= History of psychology (discipline) =

Academic discipline

History of psychology is the academic discipline concerned with studying the history of the study of psychology. Another term would be historiography of psychology. Postsecondary course titles and textbooks often combine history and systems of psychology; one chapter may address the history and tenets of structuralism, a subsequent chapter functionalism, a subsequent chapter behaviorism, etc.

The discipline is related to the history of human science, the history of emotions, and the history of psychiatry. These must be considered separately, however, as they have their own disciplinary norms.

== The new history of psychology ==
It is now common practice, when teaching advanced courses in the history of psychology, to follow Laurel Furumoto in making a distinction between old and new history. This label was intended to recognize a shift in disciplinary norms that first became apparent, in retrospect, in the 1970s. Before that, the history of psychology was harshly criticized by specialist historians of science for being celebratory and Whiggish.

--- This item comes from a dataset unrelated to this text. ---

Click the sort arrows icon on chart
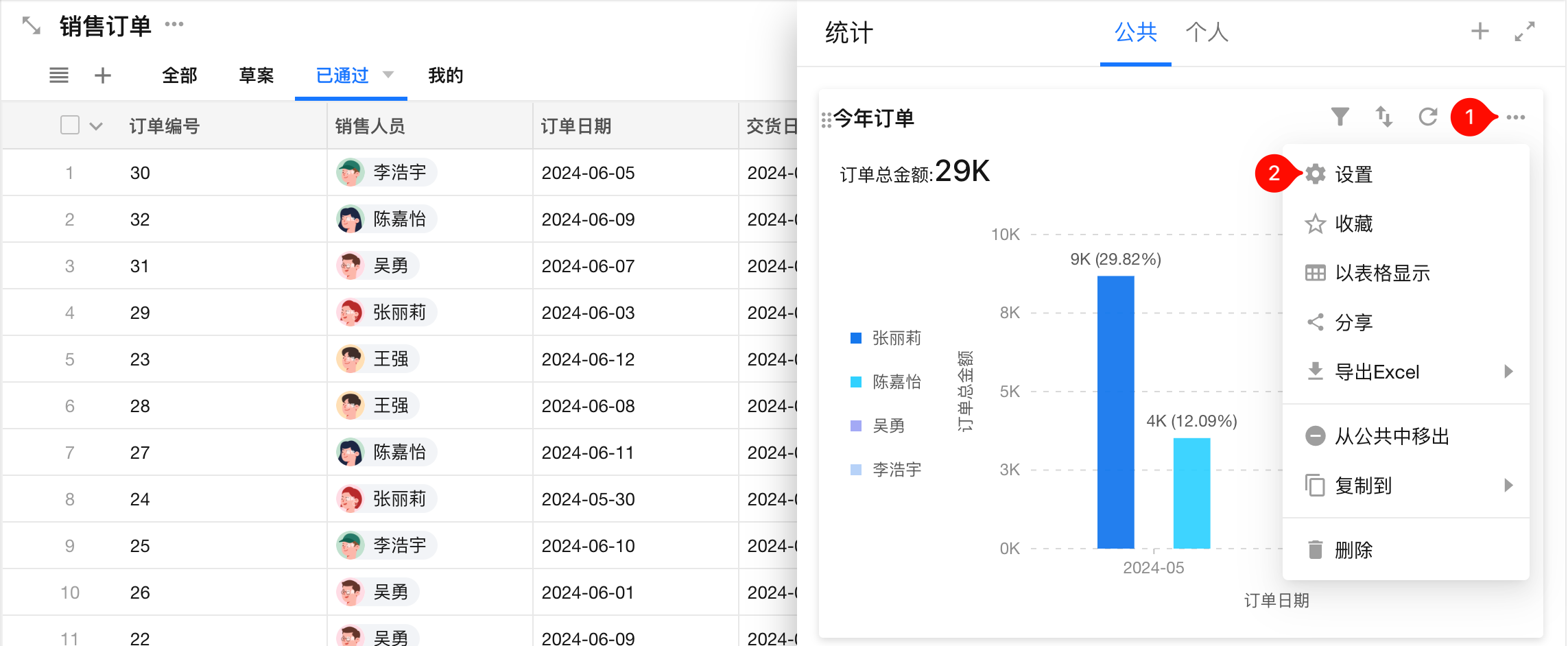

In other words, the contemporary history of psychology is broadly describable as post-Kuhnian. As a result, it shares traits with contemporary historiography of science, science and technology studies, and the sociology of scientific knowledge. Kurt Danziger's book, Constructing the Subject: Historical Origins of Psychological Research, is often considered exemplary of this approach.

=== Feminist voices ===
The realization that previous histories had been celebratory led to a search for subjects who had been dismissed for reasons unrelated to their own merit. This effort continues to rediscover extremely significant contributions by women to the formation of psychology, which had become invisible as a result of the way in which the old histories had been written. In this, the influence of E. G. Boring's old history continues to be felt today.

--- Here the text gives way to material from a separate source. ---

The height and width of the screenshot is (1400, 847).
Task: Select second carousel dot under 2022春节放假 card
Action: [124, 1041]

=== Internationalization and indigenization ===
The critique that psychology is itself biased as a science by its focus on WEIRD subjects coincided with a move toward the internationalization of the history of psychology. This now has two main lines—the way in which psychology has developed as a discipline in different geographical locations and the way in which psychological expertise has changed as it has moved between national contexts. This is often referred to simply as indigenization.

== Graduate programs ==
When a university employs a specialist Historian of Psychology to do original research and teach the history course required for accreditation, there is usually only one on staff. However, there are three large research groups in the world that work in English and also offer a PhD:

- York University, Canada
- University of Groningen, Netherlands
- Simon Fraser University, Canada

There are many lower-level programs.

== Scholarly journals ==
There are three primary journals where specialist histories of psychology are published:

- History of Psychology
- History of the Human Sciences
- Journal of the History of the Behavioral Sciences

In addition, there are a large number of friendly journals where specialist material can often be found. The most prominent of these include:

- American Psychologist
- American Journal of Psychology
- Isis (journal)
- History of Psychiatry (journal)
- Science in Context (journal)
- British Journal for the History of Science

==Archives==
Important interpretive work has been done by examining secondary sources. But true historical discoveries are typically made in specialist archives, where unpublished—and sometimes unknown—primary sources can be examined.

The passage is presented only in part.